Until I was 16 either I didn't have access or had restricted access to the internet. When I turned 16 I got my mobile phone and a broadband connection. Until then my access to information was restricted. My parents didn't buy me books, the only books I had were my school books. After I got unrestricted access to the internet I was overwhelmed by the amount of information on the internet. The curious mind inside me had awaken by this time. And I was always fascinated by computers and religion and philosophy. Internet gave me unprecedented access to three of them. As I dwelled deeper into computers and internet I got to know how to access information which isn't easily available. Until then I was a mediocre muslim believing in God and praying to god was a daily routine. I would fast every Ramadan and try to invite people towards Islam.
One day I came across a video in which a muslim cleric had been telling me how woman are treated in Islam. At that moment I thought I never saw a woman interpreting the Quran or any Islamic books. I thought because men mostly dominate Islam they are dominating women so I thought I myself would learn Arabic and I would understand the Quran and tell everyone how good is Islam. But things started to change quickly as I started going deep into Islam. I was shocked by the unscientific claims in the Quran and the hadith. I came across theory of evolution and Islam's story of creation of humans. Even though I was a muslim I believed in science. The more I tried to understand the relationship between Islam and science the more I understood how Islam had claims which were unscientific and illogical. Then I came across ex-muslim videos on YouTube who introduced me to more and more contradictions and false claims. I started asking doubts about Islam and existence of God and credibility of Muhammad.
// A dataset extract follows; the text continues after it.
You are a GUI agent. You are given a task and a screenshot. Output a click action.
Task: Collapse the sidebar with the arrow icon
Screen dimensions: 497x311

As a result of those doubts I thrashed by my parents and most of my muslim friends couldn't answer my questions. My mom would simply tell I should blindly believe in God and Islam and if I asked questions she would simply reply that my mind was infiltrated by devil and I should pray. As of now I had understood how deeply Islam was engraved in my family to such extent that my mom being a biology teacher didn't believe in evolution. I stopped asking doubts to my family but I continued my research on Islam. The more I researched the farther away I would find myself from Islam. As time went I slowly stopped praying and fasting and stopped believing in God. Later I got to know about the gruesome practices of Muslims around the world like killing apostates, female genital mutilation, hating and killing of dogs and so on.
I still live with my family and I am still dependant on them. So I haven't told them about it. I still pretend to be a muslim around them.
The only people from my family who know about my apostasy are my two sisters one is my cousin and another who I consider as my sister. My love for my sisters grew after I became an atheist because I now knew that their love for me was unconditional and not dependent on a shitty religion. Even though my cousin is a muslim she still loves me even I became an apostate. She is kinda confused muslim though.
I am surrounded by people like my mum who is also a fanatic when it comes to religion. She even believes that when a fly falls in your food you dip it in the food and throw it out. Because one wings has disease and another contains the cure. Being a biology teacher and believing in this shit is absolutely fanatic.
In a nutshell the more I tried to get into Islam the farther away I went from it. Islam itself lead me to Atheism.